Я помню, у нас были каски и вязаные подшлемники. И когда был бросок на лыжах, то ты весь мокрый, и каска примерзала к волосам от пота – бессмысленное было одеяние. Тогда еще не было ни ватников под шинелью, ни портков ватных. Это уже потом, после финской войны появилось, где такие потери были. И лыжи были ужасные – на каких‑то ремнях, а финны же были прекрасно оснащены.
Меня поражало убожество и скверность обучения. Я удивлялся – всегда говорили: «Все со средним образованием минимум», а я увидел совершенно полуграмотных темных людей, забитых. Пастух с Алтая был в нашей части, он не выдержал и удавился в сортире на ремне – не выдержал просто. Его вынули из ремня, откачали и отправили в штрафбат. Хорошо я здоровый был, тренированный в училищах акробатикой. И на лыжах хорошо ходил. Со мной только никто драться не хотел, потому что я левша. И очень трудно драться, опасно в штыковых боях – все отказывались. И когда с цепочки стрелять – стрелял я хорошо, но всем портил вид, потому что левша, а с другого плеча я плохо попадал. Поэтому на меня махнули рукой – уже тогда эта показуха царствовала, как везде, по всей стране. А я портил показатели, и поэтому мне разрешили: «Черт с ним, пусть дерется с другой руки и пусть стреляет с другого плеча».
Стрелял я хорошо и удивлялся – как же они не дают всем выучиться как следует стрелять – дают три патрона раз в неделю. Как же можно так выучиться, что же они делают?! Шагистика, муштра, штыковые бои, как разбирать винтовку, пулемет – и ручной, и станковый «Максим» – этому учили. Это мы умели. Марши всякие, броски, в непогоду – зимой и летом.

Собранные записи данных
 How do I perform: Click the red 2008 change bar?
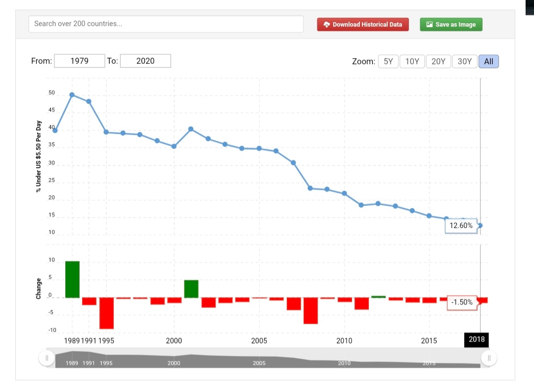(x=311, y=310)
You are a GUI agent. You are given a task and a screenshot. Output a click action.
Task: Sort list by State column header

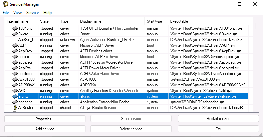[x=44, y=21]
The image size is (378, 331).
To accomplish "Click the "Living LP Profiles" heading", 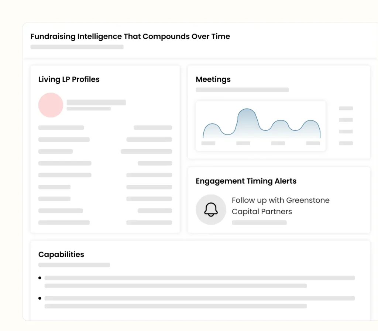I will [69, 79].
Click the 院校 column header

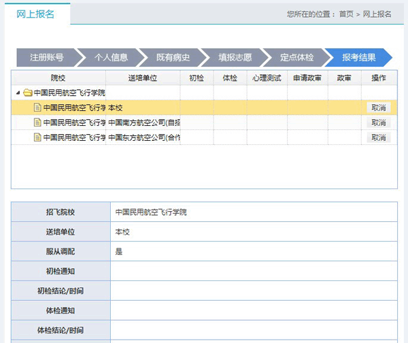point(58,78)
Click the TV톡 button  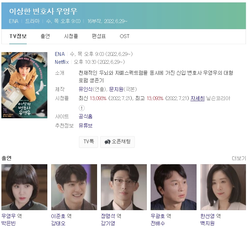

◆ ЗАДАНИЕ 1
Ответьте по отрывку о военной подготовке на следующие вопросы:
(a) К чему примерзала каска во время броска на лыжах?
(b) Сколько патронов выдавали для стрельбы и как часто?
(c) Откуда был родом пастух, служивший в части?
◆ ЗАДАНИЕ 2
Напишите продолжение отрывка о военной подготовке, начиная сразу после его последнего предложения.

◆ ПИСЬМЕННЫЙ ОТВЕТ 1
(a) К волосам, от пота.
(b) Три патрона раз в неделю.
(c) С Алтая.

◆ ПИСЬМЕННЫЙ ОТВЕТ 2
На общих основаниях я, наверное, месяцев шесть был. Я только помню, что простудился, поэтому у меня было перевязанное горло, бритый и уже много прошедший стрельб, муштры, штыковых боев. Это было где‑то под Москвой, в Реутове, что ли, – я забыл.
Время шло к зиме, потому что было холодно. Я помню тусклые лампочки и эти лекции идиотские, в шесть утра подъем.
– Что есть транспорт? Транспорт есть кровеносные сосуды нашей Родины.
И мы, значит, начинали засыпать с открытыми глазами. Тогда кричали:
– Встать!
Вскакивали, а кто спать оставался, тех будили и давали наряды – мыть сортир, на кухню и так далее. И продолжалось опять:
– Что есть транспорт? Транспорт есть кровеносные сосуды нашей Родины.
* * *
И вот вдруг неожиданно собрали нас, перекличку сделали. Один из нас был Ворошилов – однофамилец. Командир как‑то подобрался и говорит:
– Не родственник, случайно?
Тот говорит:
– Дальний, – хитрец.
– Будешь старшим!
Дали пакет с документами и, ничего не говоря, посадили в грузовик и повезли. И смотрю, везут на Лубянку. Мы думаем, за что?
Потом водили‑водили, привели в какую‑то комнату и там сидит Юткевич, еще кто‑то… а Юткевич был со мной знаком. И он говорит:
– Юра! – а я простуженный и охрипший был.
Я говорю:
– Так точно!
И начальник ансамбля говорит:
– Пусть почитает.
А Сергей Иосифович говорит:
– Ну, вы видите, он же простужен. Но я его знаю. Он способный человек, вы можете его брать.
Тот:
– Нет, надо послушать.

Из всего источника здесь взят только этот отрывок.